U.S. News' hospital rankings provide an important public service to individuals and families making critical decisions about medical care for themselves or their loved ones. We have consistently stated that our rankings should be one factor in that decision-making process, and any medical decisions should be made in consultation with a physician. Families facing a serious or complex medical problem deserve to have a place where they can easily identify the factors that are important to them and help determine which hospital is the best suited for their individual needs. 

U.S. News is the leading trusted source for quality hospital rankings precisely because we do not in any way accept or engage in compensation for rankings placement. Our rankings and ratings are based wholly on the data we analyze and detail in our transparent methodology, which is fully disclosed on USnews.com. 

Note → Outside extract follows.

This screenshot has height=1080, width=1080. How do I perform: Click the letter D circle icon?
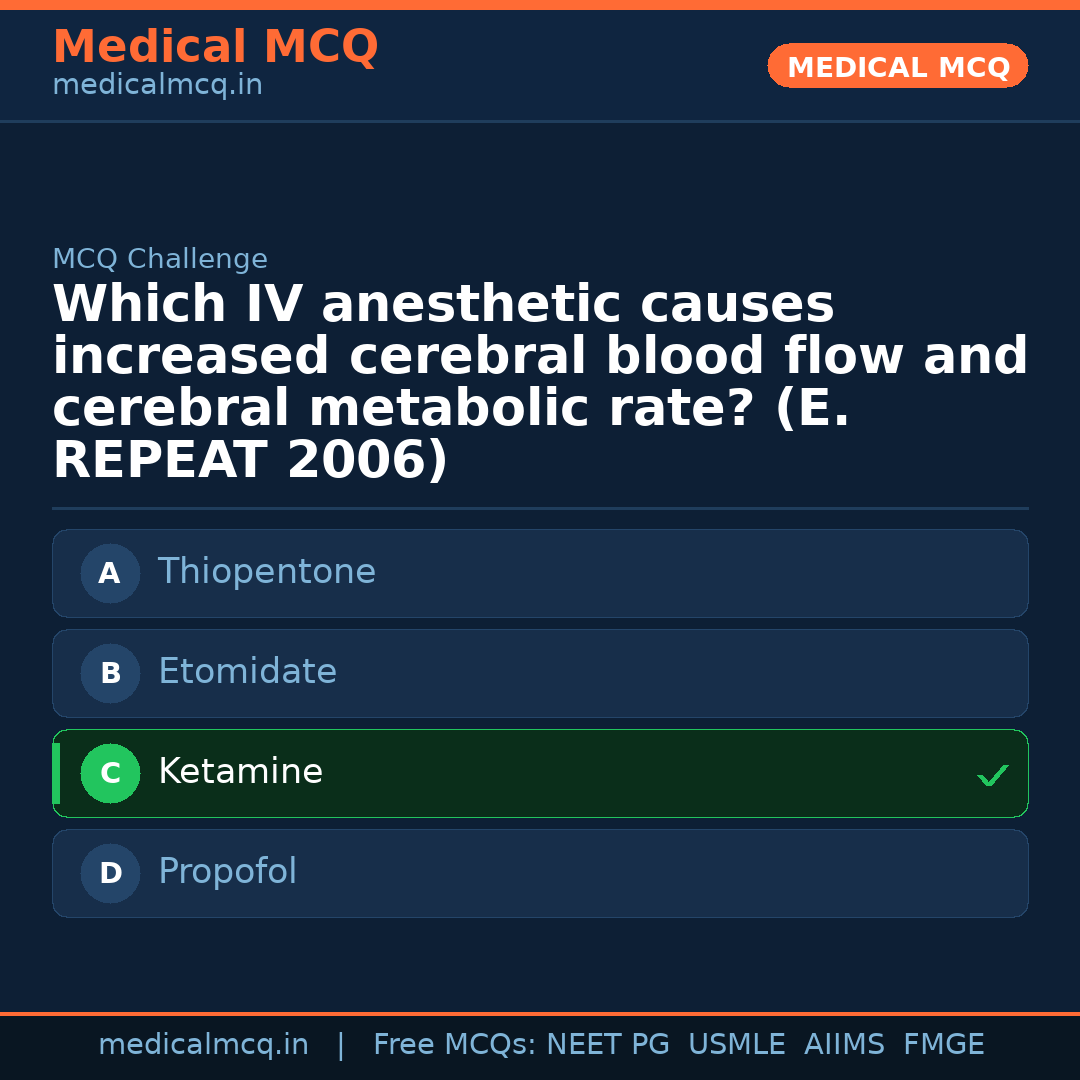110,874
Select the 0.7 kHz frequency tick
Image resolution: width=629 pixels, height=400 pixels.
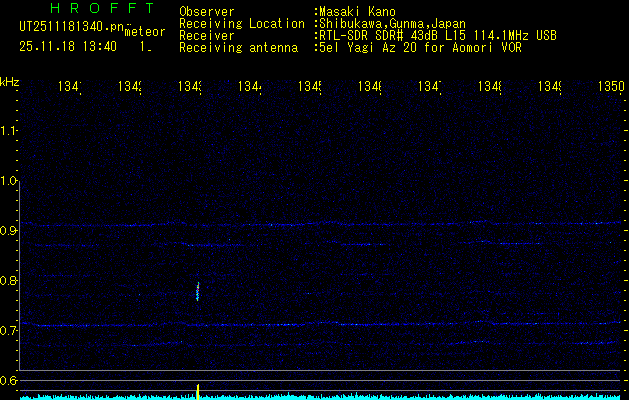(9, 331)
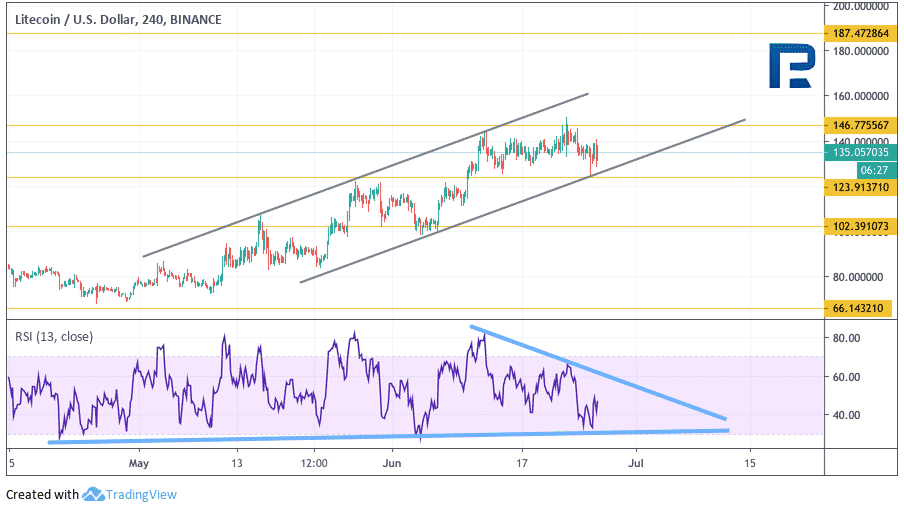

Our esteemed journalists and data analysts who participate in creating the rankings take their responsibility to produce quality journalism very seriously, which has earned the trust of consumers for more than 30 years."

The city's scrutiny of U.S. News' ranking methodology and mission follows that exercised by law schools, medical schools and even some health systems in the past year. More than a dozen medical schools withdrew their cooperation from the premier ranking, beginning with Harvard Medical School on Jan. 17. 

The medical and law school tumult raised questions about whether hospitals would follow suit and begin to question or downplay their rankings, which are released in the summer. Unlike medical schools, however, the hospitals are ranked by publicly available data from CMS as well as the American Hospital Association, medical associations and physician surveys. Children's hospitals are invited to participate in their evaluation. 

In early June, St. Luke's University Health Network — a nonprofit 14-hospital system based in Bethlehem, Pa. — announced it would pull back from the rankings, alleging they run on "misguided methodology."

Ben Harder, managing editor and chief of health analysis for U.S. News, told Becker's earlier this spring that no sudden movement from hospital stakeholders had been detected since the law school and medical school shakeups. Mr. Harder also emphasized the cooperation U.S. News exercises in working with hospitals and health systems to collect, analyze and act on stakeholder feedback, including adjustments to its methodology to better account for health equity and changes in care delivery.